タイトル:Dear Editor
探究領域:意思表現
セントラルアイディア:「編集によって情報の価値は変わる。」
[5年生]
冬休みまでにほぼみんなの作品が集まり、データとしての打ち込みも終わり、いよいよ「作品」を本格的に磨いてゆきます。
共同編集作業を行う時に、ITは強い武器です。ドライブに共有されている「文章データ」をプロジェクターでホワイトボードに映し出し、みんなでどうしたらもっとよい作品になるか考え、修正します。
「誰が何をしようとしているのかわからないよね」
下級生の作文でいちばん多い修正点は、情報が足りないということです。だれがやったのか、いつのことなのか、どこで起きたのか、いわゆる5W1Hが欠けているのです。
「やっぱり肉づけが難しいよな……」
細かい部分を補って直していっても、結局、できるのは「骨」の部分だけ。
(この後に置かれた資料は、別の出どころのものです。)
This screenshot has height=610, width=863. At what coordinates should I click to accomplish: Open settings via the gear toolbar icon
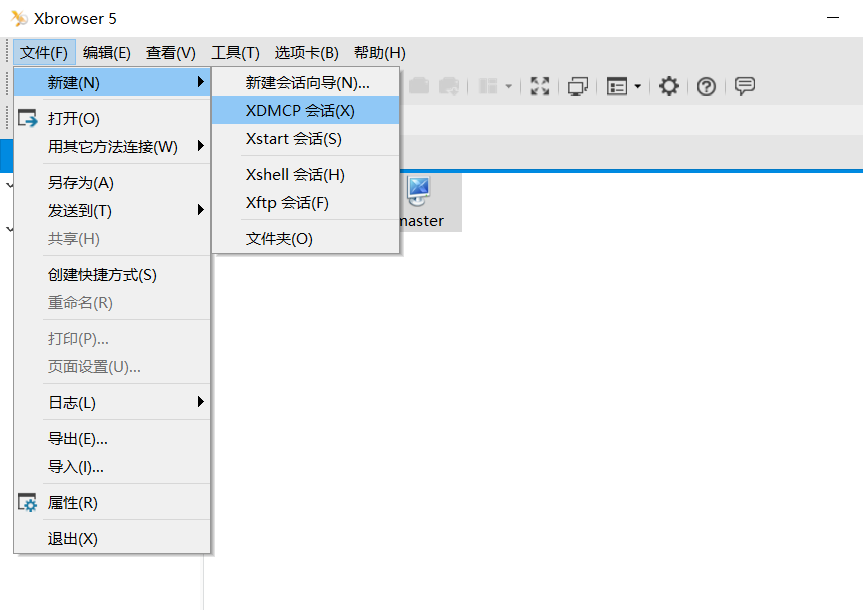[x=668, y=86]
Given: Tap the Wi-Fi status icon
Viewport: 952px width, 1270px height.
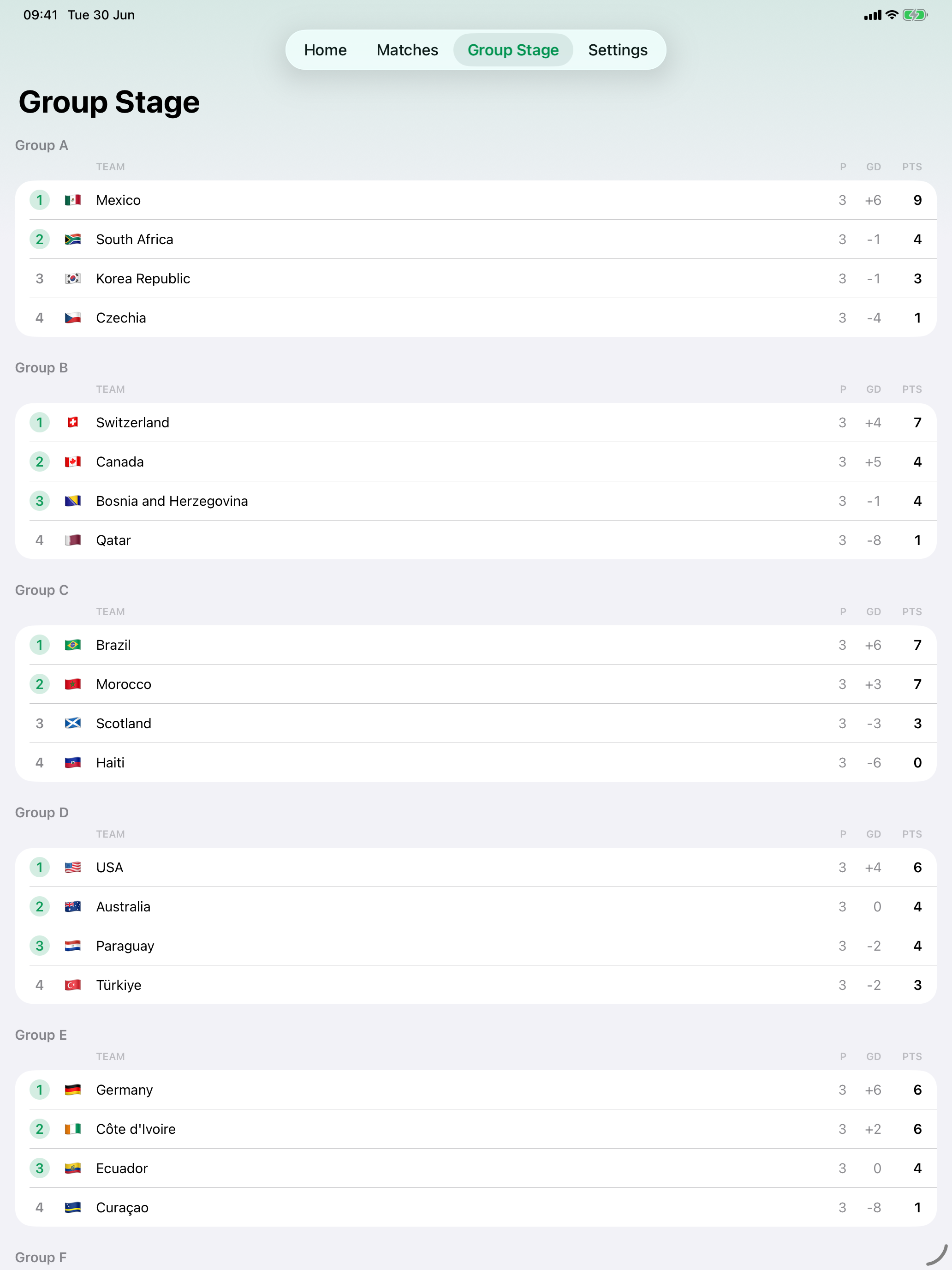Looking at the screenshot, I should pyautogui.click(x=892, y=15).
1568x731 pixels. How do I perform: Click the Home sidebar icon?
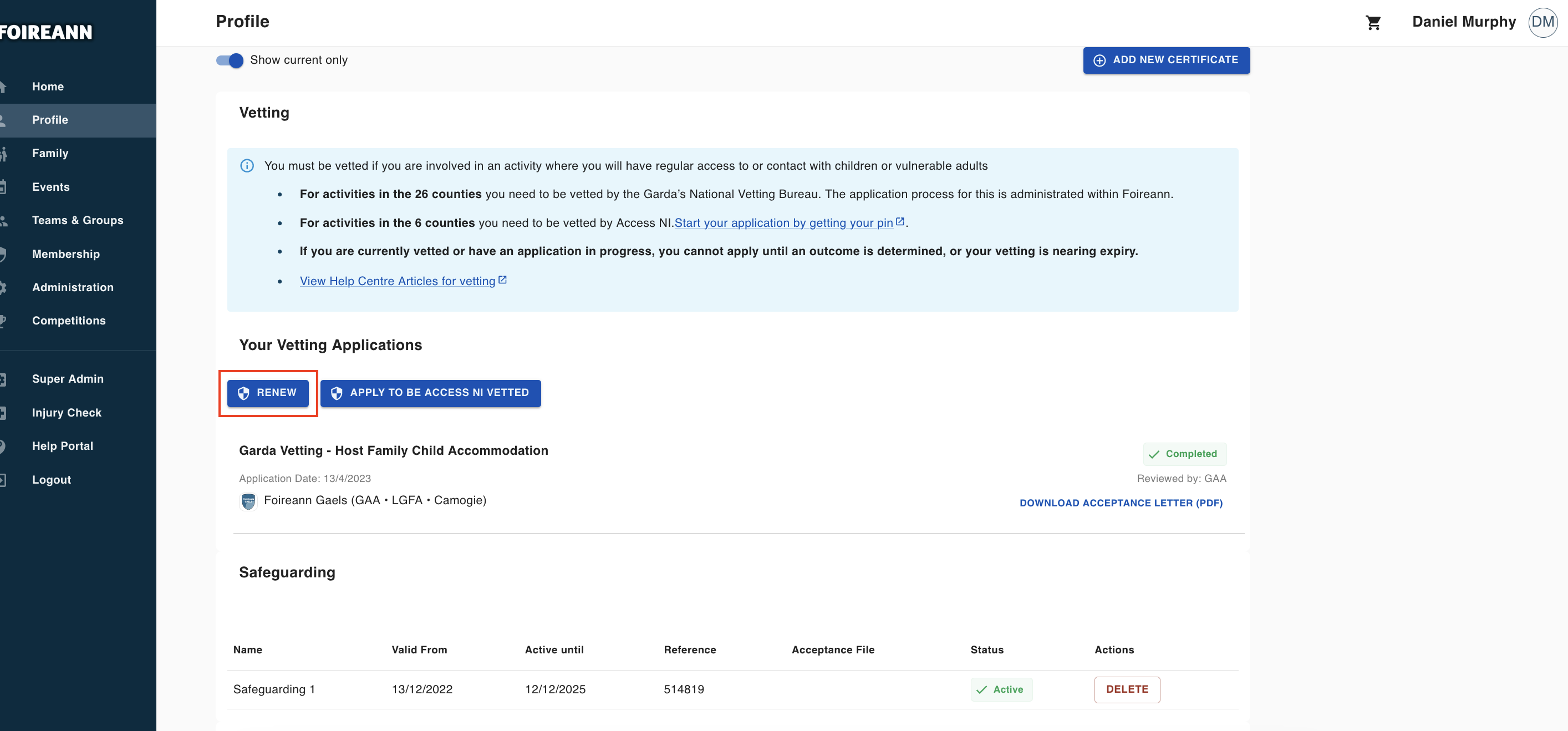pos(2,87)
どんなお話にしたいかはわかるのだけれど、それを「説明」しているだけになっています。直接「説明」するのではなく、主人公が巻き込まれる事件や出来事の進展によって表現しないといけないのですがそれができない。
「となりの国の王女は半分きづいていましたが、この国にやってきて二人は仲よくなり、お父さんを説得することにしました」
「そうしたいのはわかるよねえ。でもさあこう書いちゃったらだめだよね」
せっかく骨=プロットはできているのに、肉=情景・心情・セリフによって物語にしていない……なんてもったいないのでしょう。
「でもさあ、ぼくたちもこんな作品ばかり書いていたよねえ」
下級生が乗り越えられない「壁」は、去年、自分たちが乗り越えられなかった「壁」。書けない子の気持ちに共感しつつ、だからこそ、どうしたらよくなるかはっきり認識して直してゆくことができます。
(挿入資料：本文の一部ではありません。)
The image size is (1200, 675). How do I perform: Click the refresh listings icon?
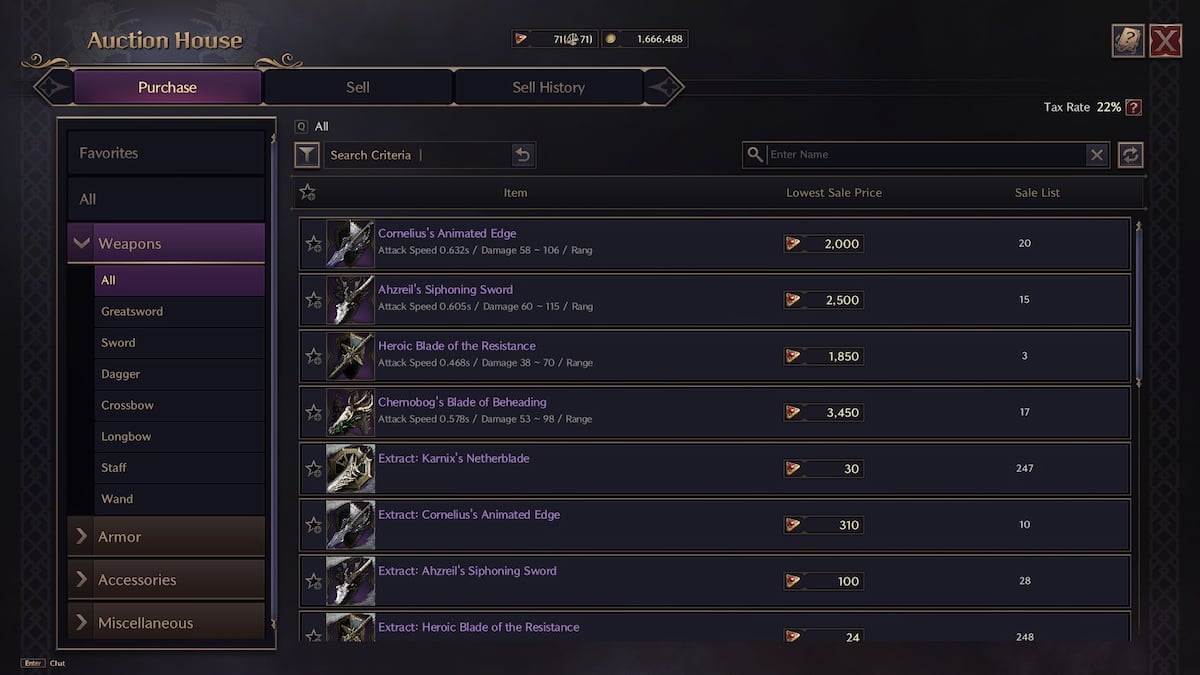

みんなで文章全体を解読し、まず骨=プロットとストーリーの流れを整理します。こうして骨の部分をしっかり明らかにしたら、今度は「個人」作業に入ります。各自で「肉づけ」をしてみるのです。
実は、指導する側から言わせてもらえれば、文集をつくることなどどうでもいい!のです。どうでもいい!というのは「結果」に過ぎないという意味。大事なのは「成果物」以上に編集の「プロセス」を体感し、ワザに習熟してゆくことです。
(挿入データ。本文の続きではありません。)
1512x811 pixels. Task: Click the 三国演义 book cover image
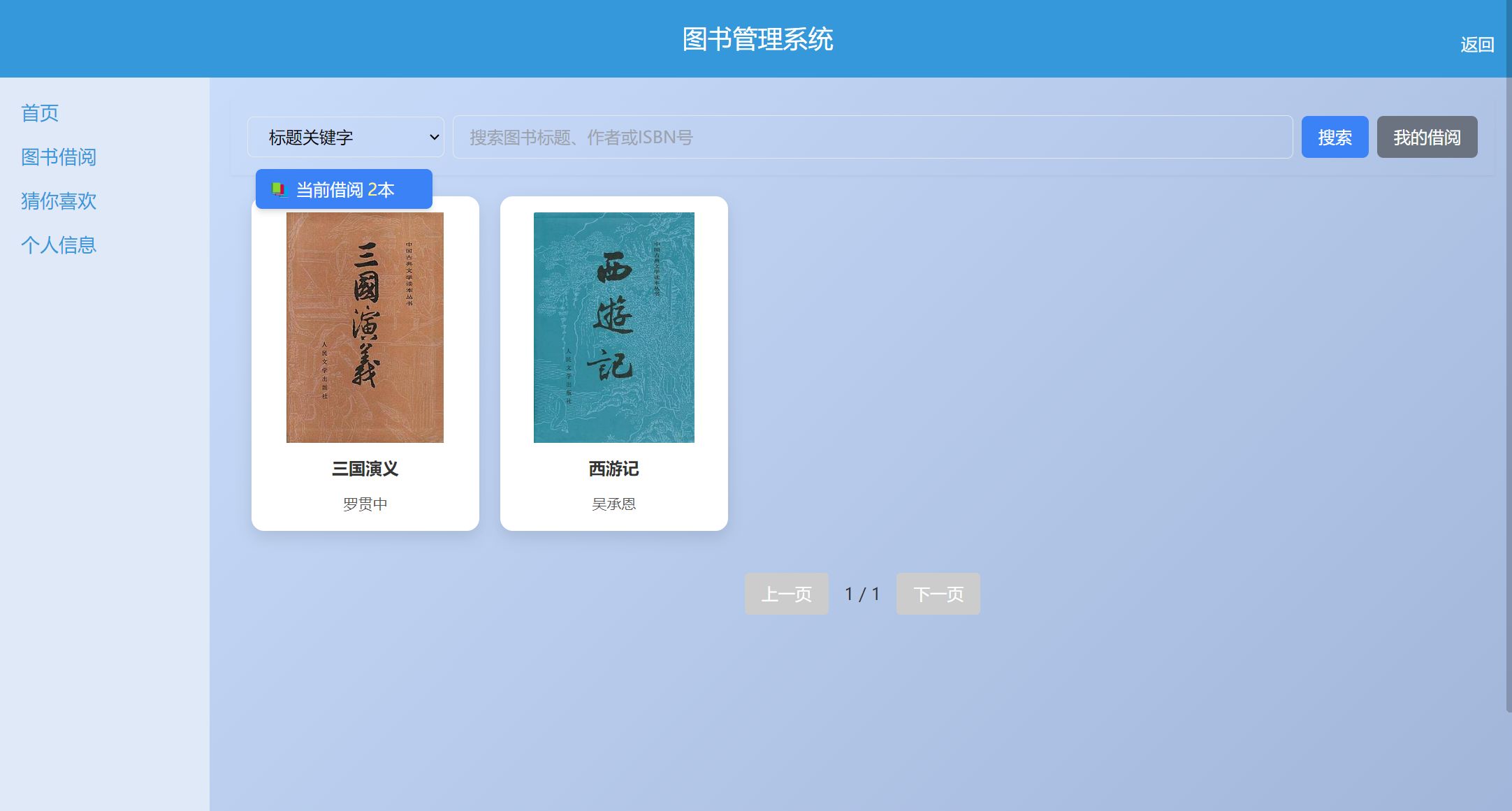(x=365, y=327)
「ここで主人公が自然に気づかないといけないなあ……」
「ここがいきなりなんだよね。どうしたら不自然じゃなくなるんだろう」
子どもたちのこのつぶやきが出てきたらしめたもの。結局、編集とは、読み手が「自然な流れ」、つまり「ああ、そういうことならわかるよね」というストーリーラインになるようにすることなのです。「えっ!ここでそんなことが」とか「大どんでんがえし」というのも、それ無理じゃねえ……と思われるようなものは「自然」ではない。「そうか、やられた!」と思わせる工夫が必要です。
下級生の不完全な文章を利用して、どう改善してゆくか考えるプロセスが、どう文章を書いたらよいかというスキルとマインドを磨いてゆくことになるから面白いですね。
このプロセスを通じて、子どもたちには「編集虎の巻」を手にしてゆきます。それは大きく2つの内容に分かれていて、ひとつは「なおす」ときのポイント、そしてもうひとつは「つくりかえる」ときのポイントです。
文章を編集は、誤字脱字を直し、不要な部分を削ること。特に目立つのは「丘を登っていったら丘の頂上に着いて、丘から遠くを眺めました」というように同じ言葉を何度もダブって使ってしまうこと。「そして」や「すると」といったつなぎことばの多様も目立ちます。これを直すだけでずいぶんよくなります。次に、順番を入れかえること。事件の起きる順序が逆になっているのに気づかずに書いているケースを直したり、最初からネタバレになっているような書き方を改めます。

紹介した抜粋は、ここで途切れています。